🍁🍁🍁
Saat geng Meteor sudah berkumpul, Sam sang ahli cinta mulai memberikan tips anehnya.
"Gue ada saran nih buat bos Juna, biar semakin deket aja sama Laura," Sam berdehem. "Gimana kalau Laura bawain cokelat, bunga, puisi, nyanyi, terus nah cincin," ucap Sam enteng.
Juna mendelik syok. "Lo kira mau lamaran huh?" turun sudah gelar cool, leaderable, kharismanya, ketampanannya, kecuekannya, serta gelar kulkas berjalan ala kanebo kering akan musnah sekejap mata.

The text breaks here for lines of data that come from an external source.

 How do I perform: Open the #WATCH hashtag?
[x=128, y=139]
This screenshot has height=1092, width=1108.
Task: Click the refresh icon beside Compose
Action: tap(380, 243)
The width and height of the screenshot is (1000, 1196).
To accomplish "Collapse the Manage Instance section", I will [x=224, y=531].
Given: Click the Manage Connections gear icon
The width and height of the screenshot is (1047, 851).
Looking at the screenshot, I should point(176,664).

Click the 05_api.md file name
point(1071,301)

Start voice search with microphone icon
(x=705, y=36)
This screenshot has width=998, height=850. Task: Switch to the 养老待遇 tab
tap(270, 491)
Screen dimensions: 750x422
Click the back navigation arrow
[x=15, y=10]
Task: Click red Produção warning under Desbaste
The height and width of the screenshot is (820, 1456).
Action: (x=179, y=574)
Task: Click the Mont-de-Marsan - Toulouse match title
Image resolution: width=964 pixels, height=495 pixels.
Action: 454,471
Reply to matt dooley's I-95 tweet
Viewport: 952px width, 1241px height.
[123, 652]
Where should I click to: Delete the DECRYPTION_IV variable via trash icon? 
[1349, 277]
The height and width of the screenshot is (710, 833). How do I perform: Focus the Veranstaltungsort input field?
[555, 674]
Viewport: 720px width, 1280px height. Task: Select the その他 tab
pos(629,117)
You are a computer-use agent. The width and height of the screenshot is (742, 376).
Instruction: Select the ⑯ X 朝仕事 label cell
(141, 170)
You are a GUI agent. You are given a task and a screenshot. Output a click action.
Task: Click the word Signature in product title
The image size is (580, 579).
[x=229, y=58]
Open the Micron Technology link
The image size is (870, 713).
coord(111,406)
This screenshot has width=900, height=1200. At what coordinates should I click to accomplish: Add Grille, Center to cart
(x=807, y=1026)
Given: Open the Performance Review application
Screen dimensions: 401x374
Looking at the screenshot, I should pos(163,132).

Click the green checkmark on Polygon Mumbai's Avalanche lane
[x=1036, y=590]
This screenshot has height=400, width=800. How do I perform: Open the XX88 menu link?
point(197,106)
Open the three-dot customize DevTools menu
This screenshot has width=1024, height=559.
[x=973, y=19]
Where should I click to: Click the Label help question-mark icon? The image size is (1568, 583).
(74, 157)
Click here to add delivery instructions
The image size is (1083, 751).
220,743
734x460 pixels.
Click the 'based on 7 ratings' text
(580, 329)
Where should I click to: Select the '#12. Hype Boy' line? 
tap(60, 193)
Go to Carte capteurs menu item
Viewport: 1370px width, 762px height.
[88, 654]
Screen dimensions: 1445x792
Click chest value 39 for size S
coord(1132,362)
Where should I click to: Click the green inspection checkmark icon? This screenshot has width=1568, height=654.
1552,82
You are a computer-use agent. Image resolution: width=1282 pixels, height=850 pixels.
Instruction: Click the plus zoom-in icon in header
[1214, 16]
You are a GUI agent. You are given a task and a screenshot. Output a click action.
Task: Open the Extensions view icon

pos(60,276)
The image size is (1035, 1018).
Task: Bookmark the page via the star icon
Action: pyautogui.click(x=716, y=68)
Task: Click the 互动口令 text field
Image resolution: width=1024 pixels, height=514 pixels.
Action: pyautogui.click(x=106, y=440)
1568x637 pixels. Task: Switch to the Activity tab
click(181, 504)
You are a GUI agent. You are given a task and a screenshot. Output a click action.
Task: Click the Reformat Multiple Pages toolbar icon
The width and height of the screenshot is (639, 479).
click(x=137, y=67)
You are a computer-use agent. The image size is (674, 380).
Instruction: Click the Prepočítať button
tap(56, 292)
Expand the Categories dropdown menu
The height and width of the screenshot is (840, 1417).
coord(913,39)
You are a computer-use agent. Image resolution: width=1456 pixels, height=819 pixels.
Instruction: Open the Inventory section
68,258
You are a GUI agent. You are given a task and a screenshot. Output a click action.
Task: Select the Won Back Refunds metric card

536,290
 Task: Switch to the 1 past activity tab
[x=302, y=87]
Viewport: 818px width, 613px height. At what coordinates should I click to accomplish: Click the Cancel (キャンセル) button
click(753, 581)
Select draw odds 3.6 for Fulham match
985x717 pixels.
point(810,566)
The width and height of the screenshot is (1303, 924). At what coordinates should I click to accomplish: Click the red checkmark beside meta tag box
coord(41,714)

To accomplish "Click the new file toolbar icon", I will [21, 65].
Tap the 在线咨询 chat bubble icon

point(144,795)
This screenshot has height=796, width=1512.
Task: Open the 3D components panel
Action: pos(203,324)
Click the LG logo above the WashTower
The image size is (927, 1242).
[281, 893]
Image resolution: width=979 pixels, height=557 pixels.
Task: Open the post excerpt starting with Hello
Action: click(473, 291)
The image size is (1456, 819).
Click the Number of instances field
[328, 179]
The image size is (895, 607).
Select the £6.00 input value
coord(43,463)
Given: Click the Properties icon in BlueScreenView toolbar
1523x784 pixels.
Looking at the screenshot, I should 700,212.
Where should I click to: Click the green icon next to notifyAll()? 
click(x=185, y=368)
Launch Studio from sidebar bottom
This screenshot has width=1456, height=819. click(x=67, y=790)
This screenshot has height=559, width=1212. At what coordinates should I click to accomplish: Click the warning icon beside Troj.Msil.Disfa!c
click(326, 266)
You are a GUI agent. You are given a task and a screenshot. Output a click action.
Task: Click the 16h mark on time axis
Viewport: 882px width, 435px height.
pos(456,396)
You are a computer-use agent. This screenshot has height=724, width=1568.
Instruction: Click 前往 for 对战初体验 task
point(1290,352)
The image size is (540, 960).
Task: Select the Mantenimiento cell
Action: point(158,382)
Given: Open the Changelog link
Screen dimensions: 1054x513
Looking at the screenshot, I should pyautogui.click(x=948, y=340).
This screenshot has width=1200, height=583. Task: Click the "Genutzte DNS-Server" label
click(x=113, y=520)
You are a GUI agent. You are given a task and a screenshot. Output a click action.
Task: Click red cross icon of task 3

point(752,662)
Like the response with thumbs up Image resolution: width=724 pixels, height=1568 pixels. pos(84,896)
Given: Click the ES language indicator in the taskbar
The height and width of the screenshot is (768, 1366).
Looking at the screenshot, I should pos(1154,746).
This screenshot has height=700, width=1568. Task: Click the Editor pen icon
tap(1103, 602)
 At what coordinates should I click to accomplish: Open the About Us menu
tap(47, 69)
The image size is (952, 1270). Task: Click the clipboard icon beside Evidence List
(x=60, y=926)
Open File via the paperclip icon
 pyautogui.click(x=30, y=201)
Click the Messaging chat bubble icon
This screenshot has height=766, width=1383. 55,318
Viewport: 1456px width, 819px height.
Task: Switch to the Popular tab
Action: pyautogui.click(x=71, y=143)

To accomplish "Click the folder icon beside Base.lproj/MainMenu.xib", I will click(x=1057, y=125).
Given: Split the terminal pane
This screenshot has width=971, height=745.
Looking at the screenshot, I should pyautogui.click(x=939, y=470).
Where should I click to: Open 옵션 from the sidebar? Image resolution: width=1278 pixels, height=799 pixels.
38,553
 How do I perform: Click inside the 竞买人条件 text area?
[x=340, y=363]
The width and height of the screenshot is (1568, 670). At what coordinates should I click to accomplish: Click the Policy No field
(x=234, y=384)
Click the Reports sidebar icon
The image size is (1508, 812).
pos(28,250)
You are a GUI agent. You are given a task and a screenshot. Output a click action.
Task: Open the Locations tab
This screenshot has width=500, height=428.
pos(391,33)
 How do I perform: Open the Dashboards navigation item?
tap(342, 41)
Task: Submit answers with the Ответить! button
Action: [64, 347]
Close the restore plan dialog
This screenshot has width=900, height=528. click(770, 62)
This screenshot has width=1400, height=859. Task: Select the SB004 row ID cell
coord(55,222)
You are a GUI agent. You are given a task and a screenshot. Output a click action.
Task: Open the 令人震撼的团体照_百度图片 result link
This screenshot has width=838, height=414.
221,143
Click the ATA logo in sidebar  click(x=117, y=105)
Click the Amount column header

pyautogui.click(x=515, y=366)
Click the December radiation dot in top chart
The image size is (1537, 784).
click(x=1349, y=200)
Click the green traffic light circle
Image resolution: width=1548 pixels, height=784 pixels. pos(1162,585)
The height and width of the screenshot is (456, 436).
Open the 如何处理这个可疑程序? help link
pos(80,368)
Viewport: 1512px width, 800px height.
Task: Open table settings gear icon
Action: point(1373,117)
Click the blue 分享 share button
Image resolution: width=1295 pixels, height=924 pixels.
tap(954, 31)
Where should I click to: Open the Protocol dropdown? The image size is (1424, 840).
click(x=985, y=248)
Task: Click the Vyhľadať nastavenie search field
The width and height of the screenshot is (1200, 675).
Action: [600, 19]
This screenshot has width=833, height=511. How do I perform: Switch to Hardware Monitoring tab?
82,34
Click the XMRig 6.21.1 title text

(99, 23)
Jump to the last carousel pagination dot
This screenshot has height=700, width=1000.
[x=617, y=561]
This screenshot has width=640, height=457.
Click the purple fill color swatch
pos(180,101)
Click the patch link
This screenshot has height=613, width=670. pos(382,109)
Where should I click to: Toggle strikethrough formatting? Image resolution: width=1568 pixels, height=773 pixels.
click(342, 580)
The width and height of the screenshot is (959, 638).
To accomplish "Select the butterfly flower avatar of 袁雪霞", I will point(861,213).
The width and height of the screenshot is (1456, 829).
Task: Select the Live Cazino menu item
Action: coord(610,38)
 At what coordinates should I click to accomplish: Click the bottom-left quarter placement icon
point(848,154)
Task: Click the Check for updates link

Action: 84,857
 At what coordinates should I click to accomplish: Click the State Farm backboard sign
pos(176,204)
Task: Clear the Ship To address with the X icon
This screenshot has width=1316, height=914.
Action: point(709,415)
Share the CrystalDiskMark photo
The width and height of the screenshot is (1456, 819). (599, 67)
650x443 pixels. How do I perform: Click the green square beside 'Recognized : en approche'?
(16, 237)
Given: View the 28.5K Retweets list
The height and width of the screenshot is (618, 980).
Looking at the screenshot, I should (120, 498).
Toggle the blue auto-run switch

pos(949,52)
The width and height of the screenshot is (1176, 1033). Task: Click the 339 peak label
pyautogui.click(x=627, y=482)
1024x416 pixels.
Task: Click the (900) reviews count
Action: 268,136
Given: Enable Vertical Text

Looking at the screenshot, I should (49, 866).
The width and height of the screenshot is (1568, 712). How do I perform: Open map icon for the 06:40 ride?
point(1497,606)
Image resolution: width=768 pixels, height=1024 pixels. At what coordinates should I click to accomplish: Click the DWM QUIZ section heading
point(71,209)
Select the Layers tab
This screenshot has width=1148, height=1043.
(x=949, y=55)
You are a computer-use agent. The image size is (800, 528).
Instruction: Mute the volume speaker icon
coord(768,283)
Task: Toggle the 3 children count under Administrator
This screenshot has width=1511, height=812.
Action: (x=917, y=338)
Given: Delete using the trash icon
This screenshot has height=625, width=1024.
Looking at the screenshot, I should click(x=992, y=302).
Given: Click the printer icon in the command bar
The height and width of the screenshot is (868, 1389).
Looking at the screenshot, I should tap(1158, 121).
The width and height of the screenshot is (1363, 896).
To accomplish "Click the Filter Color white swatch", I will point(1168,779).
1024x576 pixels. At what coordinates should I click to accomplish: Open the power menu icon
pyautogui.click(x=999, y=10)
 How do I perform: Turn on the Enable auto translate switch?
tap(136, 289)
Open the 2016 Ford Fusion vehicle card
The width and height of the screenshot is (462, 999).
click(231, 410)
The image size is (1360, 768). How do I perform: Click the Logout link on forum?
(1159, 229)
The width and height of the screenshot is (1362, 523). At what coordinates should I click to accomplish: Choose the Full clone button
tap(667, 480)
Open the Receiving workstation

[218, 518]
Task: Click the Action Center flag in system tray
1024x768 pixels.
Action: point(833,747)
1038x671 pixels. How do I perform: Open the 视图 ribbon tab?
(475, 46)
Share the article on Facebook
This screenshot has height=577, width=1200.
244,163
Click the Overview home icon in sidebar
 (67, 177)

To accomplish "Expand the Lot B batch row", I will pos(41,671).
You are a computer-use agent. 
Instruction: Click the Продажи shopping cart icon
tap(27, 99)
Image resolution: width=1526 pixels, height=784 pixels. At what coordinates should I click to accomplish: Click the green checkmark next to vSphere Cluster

Sam kikuk, Juna seperti ingin memakannya hidup-hidup. "Maaf bos, kan saran doang. Lagian sih, bos kalau urusan cinta gak bisa apa-apa,"
Jaka berdecak kesal. "Gak usah sok nasehatin deh kalau lo sendiri sering ninggalin cewek cuman alasan, maaf ya aku bosen, aku udah gak nyaman, maaf aku terlalu astaghfirullah untuk kamu yang subhanallah, gak deh kamu kurang cantik, kita putus aja ya nanti dompetku kering," Jaka menye-menye menirukan Sam saat memutuskan hubungan dengan kelima pacarnya itu.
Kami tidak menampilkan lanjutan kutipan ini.